■ **Problem statement**: Transcribe the data exactly, stopping after the "You are a computer-use agent. Image" line.

■ **Available data**:
··········
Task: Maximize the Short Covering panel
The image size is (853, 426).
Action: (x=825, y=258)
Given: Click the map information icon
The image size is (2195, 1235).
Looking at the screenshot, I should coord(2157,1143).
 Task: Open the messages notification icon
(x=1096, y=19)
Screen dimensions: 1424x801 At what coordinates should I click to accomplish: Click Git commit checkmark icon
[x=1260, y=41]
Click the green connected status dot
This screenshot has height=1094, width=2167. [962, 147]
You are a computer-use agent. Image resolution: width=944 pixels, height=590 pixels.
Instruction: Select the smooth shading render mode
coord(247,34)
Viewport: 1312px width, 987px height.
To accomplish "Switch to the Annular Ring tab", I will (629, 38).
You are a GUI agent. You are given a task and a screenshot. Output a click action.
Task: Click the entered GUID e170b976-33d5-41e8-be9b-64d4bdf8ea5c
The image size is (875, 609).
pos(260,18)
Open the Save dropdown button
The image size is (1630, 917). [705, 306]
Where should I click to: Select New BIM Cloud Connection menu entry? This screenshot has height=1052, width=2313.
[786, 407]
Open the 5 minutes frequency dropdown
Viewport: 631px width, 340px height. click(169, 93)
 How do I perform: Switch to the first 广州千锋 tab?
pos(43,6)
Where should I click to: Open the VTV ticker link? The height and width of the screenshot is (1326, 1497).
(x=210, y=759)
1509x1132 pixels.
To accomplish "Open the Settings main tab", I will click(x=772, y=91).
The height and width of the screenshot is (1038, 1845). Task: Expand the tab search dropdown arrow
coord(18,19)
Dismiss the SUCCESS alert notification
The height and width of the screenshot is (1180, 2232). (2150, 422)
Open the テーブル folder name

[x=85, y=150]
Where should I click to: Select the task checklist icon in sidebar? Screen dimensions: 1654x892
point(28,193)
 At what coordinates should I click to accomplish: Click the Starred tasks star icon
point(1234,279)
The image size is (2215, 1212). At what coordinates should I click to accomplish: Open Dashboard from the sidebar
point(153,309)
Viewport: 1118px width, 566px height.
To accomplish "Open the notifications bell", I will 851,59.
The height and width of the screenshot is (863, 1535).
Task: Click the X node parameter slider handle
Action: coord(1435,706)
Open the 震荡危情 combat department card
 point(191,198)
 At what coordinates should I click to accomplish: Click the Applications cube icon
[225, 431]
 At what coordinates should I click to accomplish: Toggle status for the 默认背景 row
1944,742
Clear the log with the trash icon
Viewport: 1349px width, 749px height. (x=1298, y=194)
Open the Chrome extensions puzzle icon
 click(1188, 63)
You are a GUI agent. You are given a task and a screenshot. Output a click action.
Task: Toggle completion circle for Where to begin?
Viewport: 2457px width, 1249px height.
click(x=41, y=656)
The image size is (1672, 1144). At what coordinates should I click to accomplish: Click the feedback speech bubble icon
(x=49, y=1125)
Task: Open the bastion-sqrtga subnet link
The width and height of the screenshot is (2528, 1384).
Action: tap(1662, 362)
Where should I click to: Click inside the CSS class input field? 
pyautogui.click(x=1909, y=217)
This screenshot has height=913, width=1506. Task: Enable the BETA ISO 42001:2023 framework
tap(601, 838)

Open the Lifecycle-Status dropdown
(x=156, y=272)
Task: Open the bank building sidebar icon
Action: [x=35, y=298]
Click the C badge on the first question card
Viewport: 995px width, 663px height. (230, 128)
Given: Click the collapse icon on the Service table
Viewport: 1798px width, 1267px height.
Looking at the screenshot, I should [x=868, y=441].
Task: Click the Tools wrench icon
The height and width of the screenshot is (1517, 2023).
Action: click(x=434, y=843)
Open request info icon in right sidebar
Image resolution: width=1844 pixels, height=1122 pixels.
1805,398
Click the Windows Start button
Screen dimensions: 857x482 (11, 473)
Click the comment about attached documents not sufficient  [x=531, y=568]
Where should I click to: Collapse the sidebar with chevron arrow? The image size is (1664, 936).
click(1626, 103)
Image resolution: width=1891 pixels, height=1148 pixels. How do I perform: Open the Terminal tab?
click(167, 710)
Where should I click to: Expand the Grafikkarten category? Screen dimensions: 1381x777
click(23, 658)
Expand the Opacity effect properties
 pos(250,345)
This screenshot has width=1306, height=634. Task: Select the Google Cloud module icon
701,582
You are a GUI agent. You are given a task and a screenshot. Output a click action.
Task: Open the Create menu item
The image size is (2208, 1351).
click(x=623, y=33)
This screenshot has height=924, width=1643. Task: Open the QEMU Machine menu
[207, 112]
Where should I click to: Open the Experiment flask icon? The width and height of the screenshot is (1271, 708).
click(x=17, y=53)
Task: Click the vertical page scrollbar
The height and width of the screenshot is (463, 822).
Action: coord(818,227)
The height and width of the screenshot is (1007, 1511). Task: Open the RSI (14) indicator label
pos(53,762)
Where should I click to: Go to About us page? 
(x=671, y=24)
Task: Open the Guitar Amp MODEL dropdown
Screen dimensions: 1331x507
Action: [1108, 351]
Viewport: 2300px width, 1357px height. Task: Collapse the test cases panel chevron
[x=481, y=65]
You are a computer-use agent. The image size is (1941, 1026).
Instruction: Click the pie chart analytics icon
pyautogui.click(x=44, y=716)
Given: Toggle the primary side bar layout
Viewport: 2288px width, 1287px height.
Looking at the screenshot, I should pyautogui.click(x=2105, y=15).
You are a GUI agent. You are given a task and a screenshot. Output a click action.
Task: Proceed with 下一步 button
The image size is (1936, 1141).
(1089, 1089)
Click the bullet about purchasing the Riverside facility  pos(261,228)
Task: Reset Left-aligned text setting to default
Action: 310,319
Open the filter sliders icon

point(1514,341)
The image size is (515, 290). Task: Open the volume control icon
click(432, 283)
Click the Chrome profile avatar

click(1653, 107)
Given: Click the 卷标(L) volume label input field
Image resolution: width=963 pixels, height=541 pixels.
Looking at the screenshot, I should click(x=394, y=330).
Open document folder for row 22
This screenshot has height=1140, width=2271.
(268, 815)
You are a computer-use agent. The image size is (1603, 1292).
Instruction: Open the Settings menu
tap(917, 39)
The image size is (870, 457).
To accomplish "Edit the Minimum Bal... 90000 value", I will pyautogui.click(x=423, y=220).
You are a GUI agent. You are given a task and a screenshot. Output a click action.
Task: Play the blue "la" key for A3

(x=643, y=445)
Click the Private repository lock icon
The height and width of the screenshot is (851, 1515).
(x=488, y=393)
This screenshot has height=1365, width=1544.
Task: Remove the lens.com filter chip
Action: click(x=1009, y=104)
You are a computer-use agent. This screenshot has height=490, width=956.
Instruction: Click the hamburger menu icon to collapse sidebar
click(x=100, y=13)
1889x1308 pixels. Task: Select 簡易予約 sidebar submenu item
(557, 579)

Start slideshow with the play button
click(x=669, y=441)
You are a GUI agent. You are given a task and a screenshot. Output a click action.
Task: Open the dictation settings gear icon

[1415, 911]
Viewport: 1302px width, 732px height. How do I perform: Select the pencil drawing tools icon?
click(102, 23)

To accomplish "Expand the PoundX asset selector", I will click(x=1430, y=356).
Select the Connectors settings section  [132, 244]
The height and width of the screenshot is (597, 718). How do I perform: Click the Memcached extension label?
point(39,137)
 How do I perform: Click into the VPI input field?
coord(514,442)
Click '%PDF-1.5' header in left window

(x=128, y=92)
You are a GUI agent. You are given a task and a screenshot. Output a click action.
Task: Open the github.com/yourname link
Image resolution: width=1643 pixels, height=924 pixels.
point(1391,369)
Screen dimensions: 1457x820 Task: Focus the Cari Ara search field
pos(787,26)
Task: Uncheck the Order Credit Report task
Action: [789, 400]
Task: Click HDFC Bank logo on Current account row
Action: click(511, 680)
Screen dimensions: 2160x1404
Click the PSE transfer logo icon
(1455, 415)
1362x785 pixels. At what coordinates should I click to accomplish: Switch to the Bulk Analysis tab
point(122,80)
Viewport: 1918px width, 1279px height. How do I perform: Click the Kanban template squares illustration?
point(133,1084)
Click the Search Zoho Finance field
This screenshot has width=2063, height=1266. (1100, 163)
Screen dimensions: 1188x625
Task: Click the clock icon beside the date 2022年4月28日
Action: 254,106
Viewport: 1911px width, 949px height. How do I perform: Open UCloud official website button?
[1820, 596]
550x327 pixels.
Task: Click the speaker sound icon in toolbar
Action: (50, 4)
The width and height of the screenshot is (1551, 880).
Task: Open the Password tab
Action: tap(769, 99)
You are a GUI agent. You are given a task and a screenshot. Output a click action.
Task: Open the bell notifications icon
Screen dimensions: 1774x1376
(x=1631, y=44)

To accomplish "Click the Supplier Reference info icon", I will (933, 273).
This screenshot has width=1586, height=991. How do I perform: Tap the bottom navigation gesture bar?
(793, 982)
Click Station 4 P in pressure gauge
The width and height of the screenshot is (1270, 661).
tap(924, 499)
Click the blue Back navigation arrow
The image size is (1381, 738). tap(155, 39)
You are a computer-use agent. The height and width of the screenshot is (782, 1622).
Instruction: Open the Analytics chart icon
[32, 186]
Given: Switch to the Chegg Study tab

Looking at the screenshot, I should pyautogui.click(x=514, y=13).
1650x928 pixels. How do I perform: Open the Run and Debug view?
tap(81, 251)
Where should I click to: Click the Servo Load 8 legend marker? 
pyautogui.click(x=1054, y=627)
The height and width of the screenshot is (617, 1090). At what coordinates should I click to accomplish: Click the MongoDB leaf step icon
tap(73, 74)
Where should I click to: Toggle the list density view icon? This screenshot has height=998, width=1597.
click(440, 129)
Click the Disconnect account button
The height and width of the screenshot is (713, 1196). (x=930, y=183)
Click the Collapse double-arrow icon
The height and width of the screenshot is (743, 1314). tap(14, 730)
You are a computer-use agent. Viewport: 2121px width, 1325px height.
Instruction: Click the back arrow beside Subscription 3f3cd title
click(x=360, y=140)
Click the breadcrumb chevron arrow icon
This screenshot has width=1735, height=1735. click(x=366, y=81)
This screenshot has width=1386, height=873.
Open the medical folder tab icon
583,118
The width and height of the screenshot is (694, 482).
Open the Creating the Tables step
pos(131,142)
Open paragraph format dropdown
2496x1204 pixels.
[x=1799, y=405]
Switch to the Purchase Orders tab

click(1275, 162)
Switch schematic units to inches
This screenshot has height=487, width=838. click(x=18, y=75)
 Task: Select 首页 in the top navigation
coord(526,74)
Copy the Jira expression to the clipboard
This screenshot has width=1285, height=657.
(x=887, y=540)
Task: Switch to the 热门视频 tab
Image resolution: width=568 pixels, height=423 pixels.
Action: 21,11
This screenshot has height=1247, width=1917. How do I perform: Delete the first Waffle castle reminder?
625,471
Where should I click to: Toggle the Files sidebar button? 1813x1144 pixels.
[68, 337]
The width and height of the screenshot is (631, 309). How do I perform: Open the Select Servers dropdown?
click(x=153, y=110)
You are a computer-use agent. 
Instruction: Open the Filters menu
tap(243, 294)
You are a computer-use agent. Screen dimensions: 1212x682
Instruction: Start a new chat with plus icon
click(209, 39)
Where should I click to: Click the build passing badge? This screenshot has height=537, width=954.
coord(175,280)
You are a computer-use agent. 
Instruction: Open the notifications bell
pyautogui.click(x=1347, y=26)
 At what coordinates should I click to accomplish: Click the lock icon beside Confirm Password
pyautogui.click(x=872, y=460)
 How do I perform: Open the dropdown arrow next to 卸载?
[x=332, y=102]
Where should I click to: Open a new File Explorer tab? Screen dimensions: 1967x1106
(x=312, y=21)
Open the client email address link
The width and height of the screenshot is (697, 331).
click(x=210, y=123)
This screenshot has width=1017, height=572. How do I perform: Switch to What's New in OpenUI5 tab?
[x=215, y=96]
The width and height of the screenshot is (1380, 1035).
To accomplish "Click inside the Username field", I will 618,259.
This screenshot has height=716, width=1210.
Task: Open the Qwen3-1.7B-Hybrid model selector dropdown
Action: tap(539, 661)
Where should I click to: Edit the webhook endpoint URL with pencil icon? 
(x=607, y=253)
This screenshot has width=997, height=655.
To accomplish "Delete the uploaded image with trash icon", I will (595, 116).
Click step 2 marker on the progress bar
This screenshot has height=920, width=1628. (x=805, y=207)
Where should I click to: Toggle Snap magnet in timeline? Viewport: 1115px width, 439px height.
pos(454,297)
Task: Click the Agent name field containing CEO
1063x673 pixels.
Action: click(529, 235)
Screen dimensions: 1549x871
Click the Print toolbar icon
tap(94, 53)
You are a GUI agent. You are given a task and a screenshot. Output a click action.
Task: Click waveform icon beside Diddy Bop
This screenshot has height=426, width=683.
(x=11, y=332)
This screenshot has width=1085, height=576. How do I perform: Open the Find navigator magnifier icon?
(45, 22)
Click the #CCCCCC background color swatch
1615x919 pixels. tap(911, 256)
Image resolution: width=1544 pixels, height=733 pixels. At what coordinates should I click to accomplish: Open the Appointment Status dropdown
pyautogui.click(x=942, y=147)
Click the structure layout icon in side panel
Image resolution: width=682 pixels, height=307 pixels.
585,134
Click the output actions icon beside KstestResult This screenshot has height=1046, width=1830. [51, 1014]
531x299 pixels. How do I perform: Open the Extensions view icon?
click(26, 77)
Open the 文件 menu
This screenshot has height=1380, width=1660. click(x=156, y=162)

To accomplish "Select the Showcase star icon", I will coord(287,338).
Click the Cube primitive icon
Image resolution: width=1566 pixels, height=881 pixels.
··········
■ **Written answer**:
Task: Maximize the Short Covering panel
The image size is (853, 426).
Action: (x=825, y=258)
Given: Click the map information icon
The image size is (2195, 1235).
Looking at the screenshot, I should coord(2157,1143).
 Task: Open the messages notification icon
(x=1096, y=19)
Screen dimensions: 1424x801 At what coordinates should I click to accomplish: Click Git commit checkmark icon
[x=1260, y=41]
Click the green connected status dot
This screenshot has height=1094, width=2167. [962, 147]
You are a computer-use agent. Image resolution: width=944 pixels, height=590 pixels.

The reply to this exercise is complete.